8. What about the data from our company pages on social networks?
We maintain publicly accessible profiles on various social networks. When you visit our profiles, your personal data is collected, used and stored not only by us, but also by the operators of the respective social network. We and the operator of the respective social network are jointly responsible for this processing. The processing also takes place if you yourself do not have a profile in the respective social network. The respective data protection provisions for our company pages on social networks apply.
9. What are your rights?
You can assert your rights as a data subject with regard to your personal data processed by us at any time. You will find our contact details under point 1.

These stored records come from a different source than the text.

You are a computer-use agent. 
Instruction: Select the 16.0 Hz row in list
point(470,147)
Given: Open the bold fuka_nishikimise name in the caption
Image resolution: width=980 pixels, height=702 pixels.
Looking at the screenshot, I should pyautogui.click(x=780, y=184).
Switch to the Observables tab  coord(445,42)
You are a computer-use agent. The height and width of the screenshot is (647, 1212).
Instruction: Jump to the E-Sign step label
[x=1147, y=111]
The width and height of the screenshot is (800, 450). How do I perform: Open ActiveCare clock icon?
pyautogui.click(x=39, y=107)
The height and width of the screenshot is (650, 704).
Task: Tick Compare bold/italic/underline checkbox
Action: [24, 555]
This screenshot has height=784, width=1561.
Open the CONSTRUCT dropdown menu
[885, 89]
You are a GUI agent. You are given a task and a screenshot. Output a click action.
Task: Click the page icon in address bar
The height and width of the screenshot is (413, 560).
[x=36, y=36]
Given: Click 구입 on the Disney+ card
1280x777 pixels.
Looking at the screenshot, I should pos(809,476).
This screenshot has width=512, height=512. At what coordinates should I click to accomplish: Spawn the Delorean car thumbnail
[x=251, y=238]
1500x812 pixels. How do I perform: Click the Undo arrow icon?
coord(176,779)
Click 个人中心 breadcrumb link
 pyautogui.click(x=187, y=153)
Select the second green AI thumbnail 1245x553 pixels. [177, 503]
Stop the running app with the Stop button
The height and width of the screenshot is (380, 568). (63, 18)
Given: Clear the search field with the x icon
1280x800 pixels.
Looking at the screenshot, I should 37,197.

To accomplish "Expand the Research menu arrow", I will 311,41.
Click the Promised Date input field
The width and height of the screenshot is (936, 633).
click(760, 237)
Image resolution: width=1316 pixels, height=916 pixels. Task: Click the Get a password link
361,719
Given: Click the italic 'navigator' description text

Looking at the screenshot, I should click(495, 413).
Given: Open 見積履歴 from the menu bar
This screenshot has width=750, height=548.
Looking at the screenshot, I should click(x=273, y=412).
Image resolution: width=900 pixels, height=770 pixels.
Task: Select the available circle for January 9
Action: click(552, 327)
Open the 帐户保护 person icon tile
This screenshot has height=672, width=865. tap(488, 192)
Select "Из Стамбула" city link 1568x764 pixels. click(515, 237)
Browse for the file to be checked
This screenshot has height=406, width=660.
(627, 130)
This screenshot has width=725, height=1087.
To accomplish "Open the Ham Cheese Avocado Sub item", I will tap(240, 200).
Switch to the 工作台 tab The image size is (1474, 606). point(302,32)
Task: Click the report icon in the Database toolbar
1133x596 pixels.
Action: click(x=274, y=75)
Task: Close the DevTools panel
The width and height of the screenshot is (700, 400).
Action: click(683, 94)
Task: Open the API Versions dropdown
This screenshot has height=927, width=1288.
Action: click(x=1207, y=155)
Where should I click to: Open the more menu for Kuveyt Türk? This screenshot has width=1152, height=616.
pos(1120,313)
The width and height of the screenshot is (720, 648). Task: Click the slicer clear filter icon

As a data subject, you have the right:
- To request information about your data processed by us. In particular, you can request information about the processing purposes, the category of data, the categories of recipients to whom your data have been or will be disclosed, the planned storage period and the origin of your data (Art. 15 DS-GVO);
- demand the correction of inaccurate or the completion of your data stored by us without delay (Art. 16 DS-GVO);
- demand the deletion of your data stored by us, unless processing is necessary for the exercise of the right to freedom of expression and information, for compliance with a legal obligation, for reasons of public interest or for the assertion, exercise or defence of legal claims (Art. 17 DS-GVO);
- to demand the restriction of the processing of your data, insofar as the correctness of the data is disputed by you or the processing is unlawful (Art. 18 DS-GVO);
- to receive your data that you have provided to us in a structured, common and machine-readable format or to request the transfer to another controller (Art. 20 DS-GVO);
- object to processing if the processing is based on Art. 6 (1) sentence 1 lit. e or lit. f DS-GVO. This is particularly the case if the processing is not necessary to fulfil a contract with you (Art. 21 DS-GVO);
- revoke your consent once given to us at any time. This means that we may no longer continue the data processing based on this consent in the future (Art. 7 (3) DS-GVO); and
- complain to a data protection supervisory authority about the processing of your personal data by our company (Art. 77 DS-GVO), for example to the data protection supervisory authority responsible for us:
Berlin Commissioner for Data Protection and Freedom of Information,
Friedrichstraße 219
10969 Berlin
Telephone: 030/138 89-0
E-mail: mailbox@datenschutz-berlin.de
Homepage: https://www.datenschutz-berlin.de
10. Changes to the data protection notice
In the context of the further development of data protection law as well as technological or organisational changes, our data protection information is regularly reviewed to determine whether it needs to be adapted or supplemented. You will be informed of any changes in particular on our website.
This data protection notice is valid as of: Mai 2022.